Computer Equipment

  • In order to perform their work effectively, employees may use university equipment (computers, laptops, keyboards, monitors, etc.) at their remote location, with the approval of their supervisor. All such items remain the property of the university and will be returned to the university once working remotely has ended.
  • All devices, whether personally or university owned, must meet minimum security standards when connecting to a university network or accessing institutional information.  See Steps for Staying Secure.
The laptop or computer you are using will likely make or break the security of university data.

You may not download or store locally Personally Identifiable Information (PII), health information, or other P4 information to any device.

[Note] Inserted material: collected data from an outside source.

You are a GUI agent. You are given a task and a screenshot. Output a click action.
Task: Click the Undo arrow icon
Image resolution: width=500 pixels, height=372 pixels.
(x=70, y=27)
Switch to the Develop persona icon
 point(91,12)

Remember that you need to protect university equipment as well as university data. Learn how to store and protect data properly on devices and in Google G-Suite. See also Google Apps Services Allowable Data Use

 

Using Personal Computing Devices

You may use your personal computing device to conduct University business so long as the device meets minimum security standards and any data you access remains in Google G-Suite, this is the campus approved and supported cloud service provider. You may not download any university data to your personal device.

Please note: personally-owned computers used by multiple people in the household are unlikely to meet minimum security standards. Risks to consider with home systems include:

  • Multiple users with administrator access allows for downloading and spreading of malware
  • Insecure configurations leaving the systems vulnerable to attacks
  • Home use software installed that are not supported and may not be patched for vulnerabilities
  • Institutional information downloaded or cached to the machine may be exposed to other family members

Therefore, we highly recommend that you use university-owned, and managed, equipment when working from home. If you must use a personal computer, avoid using a computer shared by others in the household.

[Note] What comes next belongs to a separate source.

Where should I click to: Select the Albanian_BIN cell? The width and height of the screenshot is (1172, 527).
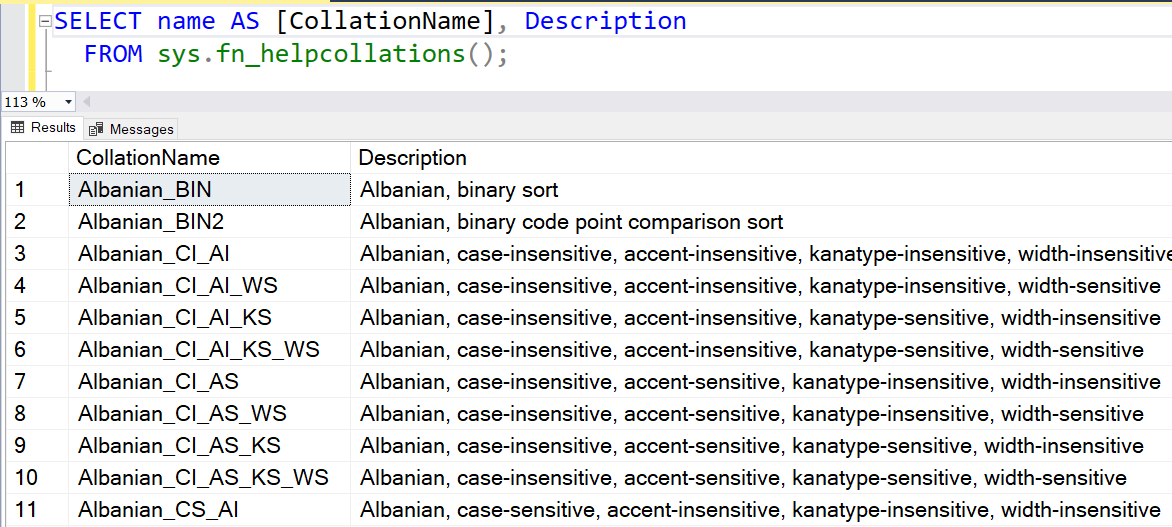click(x=145, y=190)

If you do not have a work computer to use at home and need to access highly sensitive (P4) data, or are a Systems Administrator for P4 data, please contact itpolicy@ucsc.edu

 

Secure Your Home Wireless Network

  • The most effective steps you can take to secure your wireless network at home is to change the default admin password, enable WPA2 encryption and use a strong password for your wireless network.
  • Be aware of all the devices connected to your home network, including baby monitors, gaming consoles, TVs, appliances or even your car. Ensure all those devices are protected by a strong password and/or are running the latest version of their operating system.

 

Social Engineering/Phishing/Scams

Defending Against COVID-19 Cyber Scams

Scams and phishing emails are targeting people's growing fears of the coronavirus in order to steal their usernames, passwords, credit cards and other sensitive information. Exercise caution in handling any email with a COVID-19-related subject line, attachment, or hyperlink, and be wary of social media pleas, texts, or calls related to COVID-19.

One of the greatest risks you will face, especially in this time of both dramatic change and an environment of urgency, is social engineering attacks.

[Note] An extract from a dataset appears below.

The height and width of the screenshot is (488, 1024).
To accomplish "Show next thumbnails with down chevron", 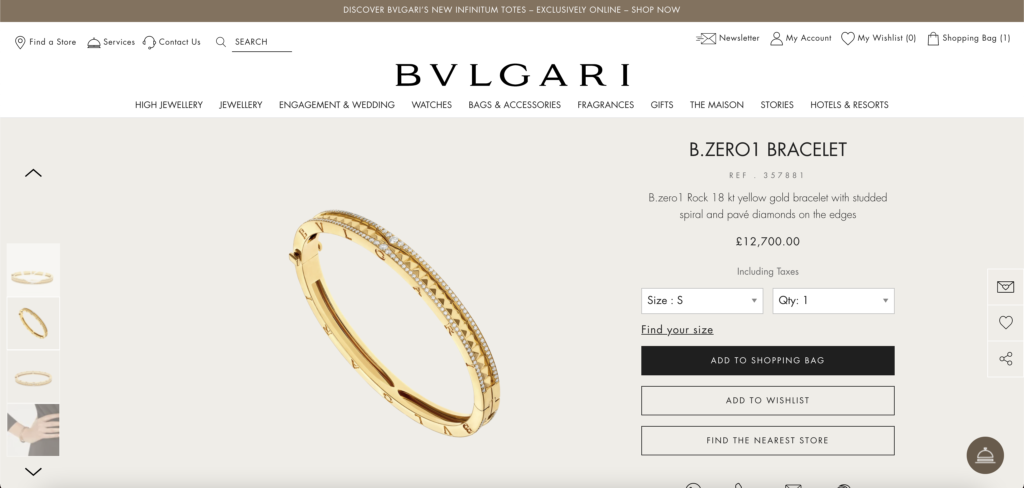I will pos(33,471).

Security protections that would normally be in place on the campus network or VPN are not available when you are on a home network. This means we are relying on human behavior, rather than technical controls, to avoid phishing attacks.

Remain vigilant for scams related to Coronavirus Disease 2019 (COVID-19). Cyber actors may send emails with malicious attachments or links to fraudulent websites to trick victims into revealing sensitive information or donating to fraudulent charities or causes.

Take the following precautions:

  • Avoid clicking on links in unsolicited emails and be wary of email attachments.
  • Use trusted sources such as legitimate, government websites for up-to-date, fact-based information about COVID-19.
  • Do not reveal personal or financial information in email, and do not respond to email solicitations for this information.

 

Physical Security

Lock Your Doors and Never Leave Your Devices in the Car

  • Never leave your device unattended, always lock your doors, and never leave your device in a vehicle - not even in the trunk.
Lock Up Your Laptop
  • Securely store laptop and other mobile devices when you step away, even at home. Incidents happen, and it’s good practice to lock up your devices when you are not using them. Options include a security cable or locked cabinet/drawer/closet.
Lock Your Screens
  • Configure your desktop to automatically lock after 15 minutes of inactivity and set your phone to lock the screen after no more than 15 minutes of inactivity. Shorter is even better. Manually lock the screen when you walk away from the computer.


Family/Guests

  • Use a private and secure space to work, avoid others overhearing or seeing confidential information.
  • Sharing a computer is one of the most common mistakes you often commit, it’s tempting to share company-issued laptops to close friends and family members for online use.
  • Make sure family/guests do not have access to work-related devices and materials. They can accidentally erase or modify information, or, perhaps even worse, accidentally infect the device.
  • Securely store your laptop and paper documents when not in use so they are not accessible by anyone else.